··· INFORMATION ···

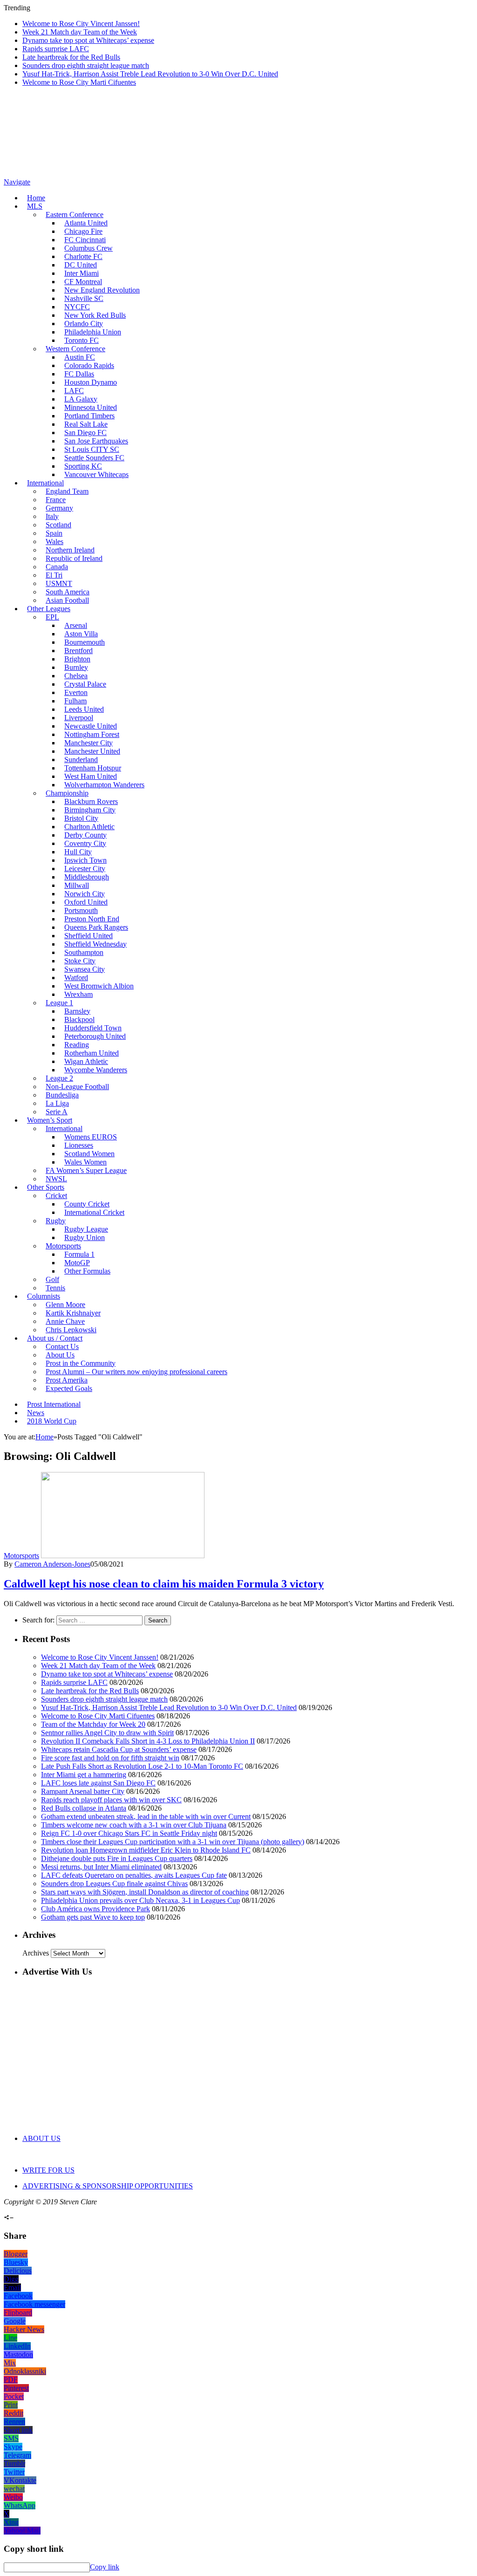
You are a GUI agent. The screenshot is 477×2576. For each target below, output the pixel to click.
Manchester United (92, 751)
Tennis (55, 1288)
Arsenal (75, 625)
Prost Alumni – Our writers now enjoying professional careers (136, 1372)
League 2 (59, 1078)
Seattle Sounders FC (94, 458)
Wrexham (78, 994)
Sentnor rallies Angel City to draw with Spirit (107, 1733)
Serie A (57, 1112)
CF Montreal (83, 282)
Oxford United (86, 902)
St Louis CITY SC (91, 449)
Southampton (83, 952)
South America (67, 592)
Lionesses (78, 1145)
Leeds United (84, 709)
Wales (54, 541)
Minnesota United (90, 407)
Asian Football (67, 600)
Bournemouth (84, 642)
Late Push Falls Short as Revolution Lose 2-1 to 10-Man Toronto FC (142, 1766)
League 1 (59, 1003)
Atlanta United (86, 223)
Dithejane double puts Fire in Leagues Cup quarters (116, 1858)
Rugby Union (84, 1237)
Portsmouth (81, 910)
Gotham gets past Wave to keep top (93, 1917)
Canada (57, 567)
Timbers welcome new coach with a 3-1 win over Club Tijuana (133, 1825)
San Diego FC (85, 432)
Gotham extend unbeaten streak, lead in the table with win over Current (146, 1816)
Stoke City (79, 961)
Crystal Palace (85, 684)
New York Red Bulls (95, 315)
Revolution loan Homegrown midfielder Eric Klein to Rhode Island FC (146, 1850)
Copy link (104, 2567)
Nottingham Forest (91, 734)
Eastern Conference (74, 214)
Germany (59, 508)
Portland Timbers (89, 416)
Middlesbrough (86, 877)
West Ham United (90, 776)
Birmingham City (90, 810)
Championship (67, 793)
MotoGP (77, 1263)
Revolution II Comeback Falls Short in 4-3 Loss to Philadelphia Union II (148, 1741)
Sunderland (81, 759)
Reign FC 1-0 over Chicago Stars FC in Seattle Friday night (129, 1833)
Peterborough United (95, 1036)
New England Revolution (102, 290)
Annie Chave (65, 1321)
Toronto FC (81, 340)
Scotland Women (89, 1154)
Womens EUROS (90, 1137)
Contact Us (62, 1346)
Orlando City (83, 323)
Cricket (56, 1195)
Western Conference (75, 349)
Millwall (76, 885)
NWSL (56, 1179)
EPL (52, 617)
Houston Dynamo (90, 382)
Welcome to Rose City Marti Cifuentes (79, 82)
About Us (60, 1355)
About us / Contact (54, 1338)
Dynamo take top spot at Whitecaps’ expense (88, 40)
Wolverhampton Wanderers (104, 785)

···

### WHAT IS NEEDED
All that is wanted is each line, word for word, from the first line of the data to the one holding "Southampton (83, 952)", with the pictures left out.

### RESULT OF THE EXERCISE
You are a GUI agent. The screenshot is 477×2576. For each target below, output the pixel to click.
Manchester United (92, 751)
Tennis (55, 1288)
Arsenal (75, 625)
Prost Alumni – Our writers now enjoying professional careers (136, 1372)
League 2 (59, 1078)
Seattle Sounders FC (94, 458)
Wrexham (78, 994)
Sentnor rallies Angel City to draw with Spirit (107, 1733)
Serie A (57, 1112)
CF Montreal (83, 282)
Oxford United (86, 902)
St Louis CITY SC (91, 449)
Southampton (83, 952)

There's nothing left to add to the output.